To start I would like to clarify that I'm not extremely well versed in C#. In that, a project I'm doing working in C# using .Net 3.5 has me building a class to read from and export files that contain multiple fixed width formats based on the record type.
There are currently 5 types of records indicated by the first character position in each line of the file that indicate a specific line format. The problem I have is that the types are distinct from each other.
Record type 1 has 5 columns, signifies beginning of the file
Record type 3 has 10 columns, signifies beginning of a batch
Record type 5 has 69 columns, signifies a transaction
Record type 7 has 12 columns, signifies end of the batch, summarizes
(these 3 repeat throughout the file to contain each batch)
Record type 9 has 8 columns, signifies end of the file, summarizes
Is there a good library out there for these kinds of fixed width files? I've seen a few good ones that want to load the entire file in as one spec but that won't do.
Roughly 250 of these files are read at the end of every month and combined filesize on average is about 300 megs. Efficiency is very important to me in this project.
Based on my knowledge of the data I've build a class hierarchy of what I "think" an object should look like...
using System;
using System.Collections.Generic;
using System.Linq;
using System.Text;
namespace Extract_Processing
{
class Extract
{
private string mFilePath;
private string mFileName;
private FileHeader mFileHeader;
private FileTrailer mFileTrailer;
private List<Batch> mBatches; // A file can have many batches
public Extract(string filePath)
{ /* Using file path some static method from another class would be called to parse in the file somehow */ }
public string ToString()
{ /* Iterates all objects down the heiarchy to return the file in string format */ }
public void ToFile()
{ /* Calls some method in the file parse static class to export the file back to storage somewhere */ }
}
class FileHeader
{ /* ... contains data types for all fields in this format, ToString etc */ }
class Batch
{
private string mBatchNumber; // Should this be pulled out of the batch header to make LINQ querying simpler for this data set?
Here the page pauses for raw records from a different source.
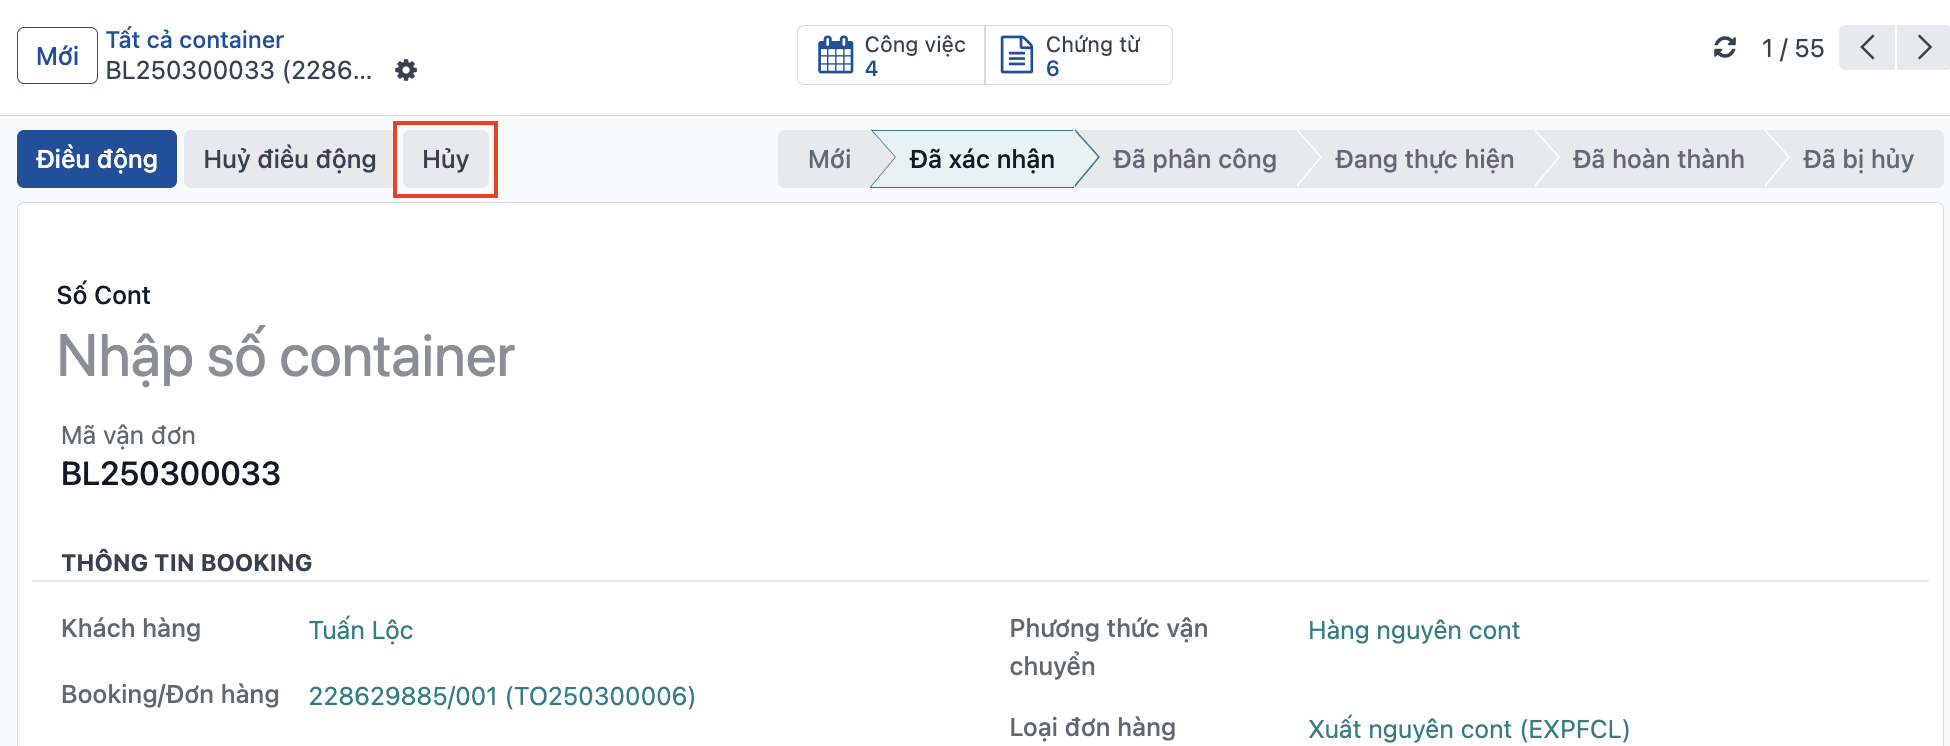
Task: Open the gear settings icon
Action: point(406,70)
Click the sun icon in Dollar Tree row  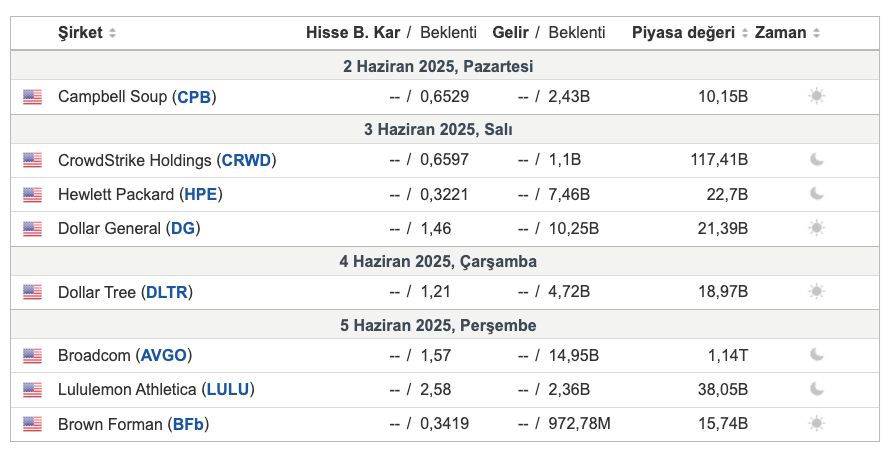pos(816,292)
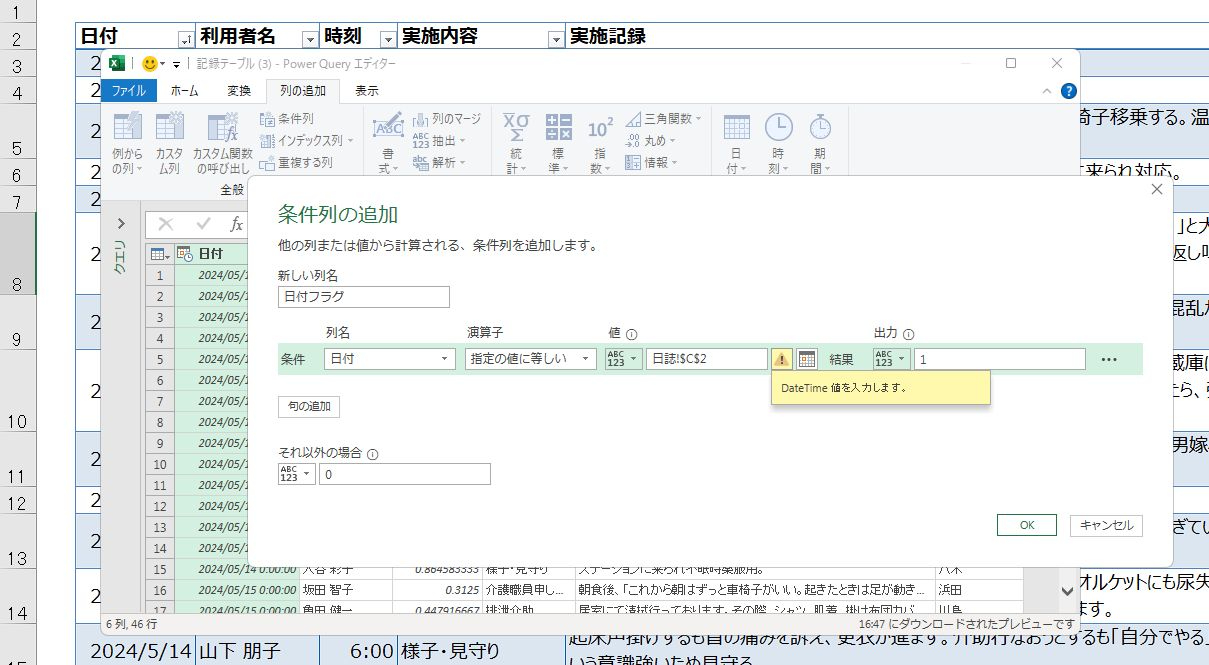The image size is (1209, 665).
Task: Click the info icon beside それ以外の場合
Action: tap(373, 454)
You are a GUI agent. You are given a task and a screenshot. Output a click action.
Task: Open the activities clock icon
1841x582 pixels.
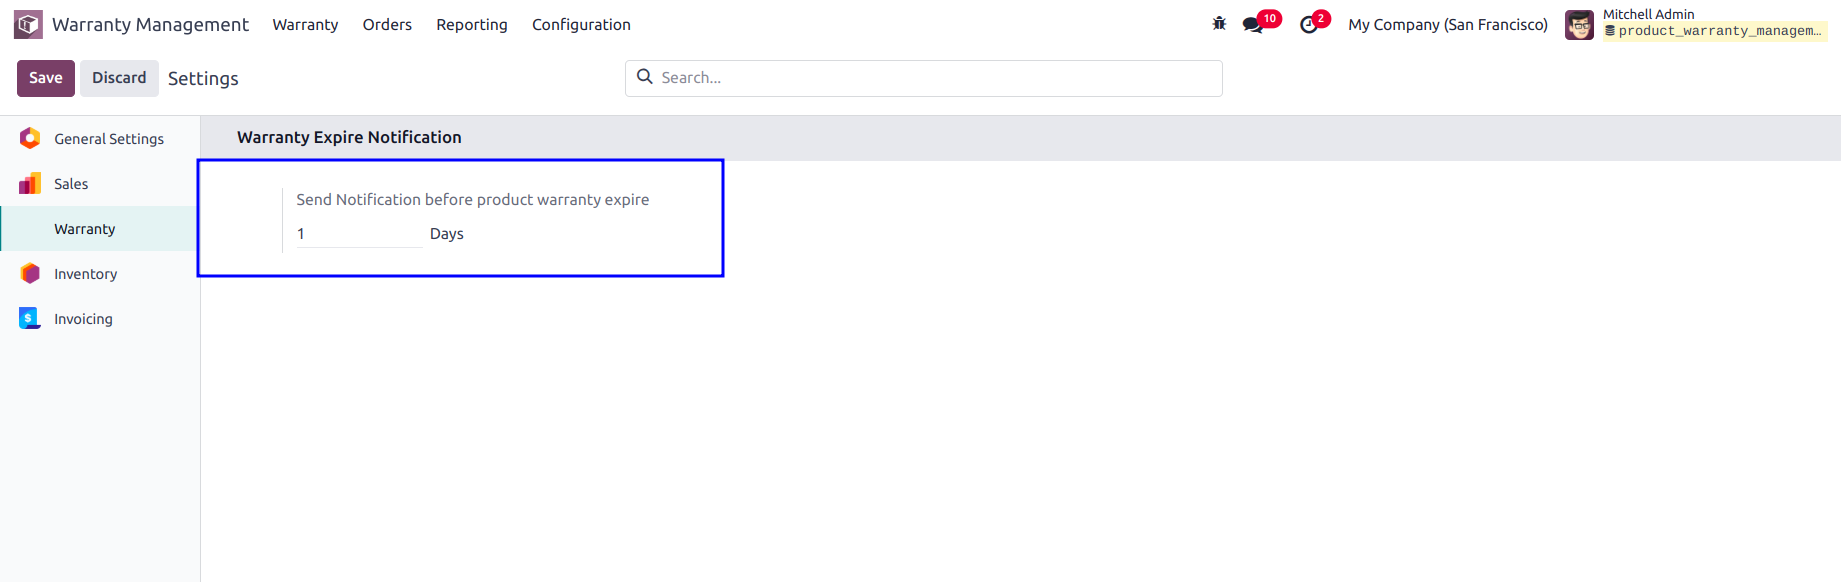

private BatchHeader mBatchHeader;
private BatchTrailer mBatchTrailer;
private List<Transaction> mTransactions; // A batch can have multiple transactions
public string ToString()
{ /* Iterates through batches to return what the entire batch would look like in string format */ }
}
class BatchHeader
{ /* ... contains data types for all fields in this format, ToString etc */ }
class Transaction
{ /* ... contains data types for all fields in this format, ToString etc */ }
class BatchTrailer
{ /* ... contains data types for all fields in this format, ToString etc */ }
class FileTrailer
{ /* ... contains data types for all fields in this format, ToString etc */ }
}
Ive left out many constructors and other methods but I think the idea should be pretty solid. I'm looking for ideas and critique to the methods I'm considering as again, not knowledgable about C# and the execution time is the highest priority.
Biggest question besides some critique is, how should I bring in this file? I've brought in many files in other languages such as VBA using FSO methods, Microsoft Access ImportSpec to read in the file (5 times, one for each spec... wow that was inefficient!), created a 'Cursor' object in visual foxpro (which was FAAAAAAAST but again, had to do five times) but am looking for hidden gems in C# if said things exist.
Thanks for reading my novel, let me know if your having issues understanding it. I'm taking the weekend to go over this design to see if I buy it and want to take the effort to implement it this way.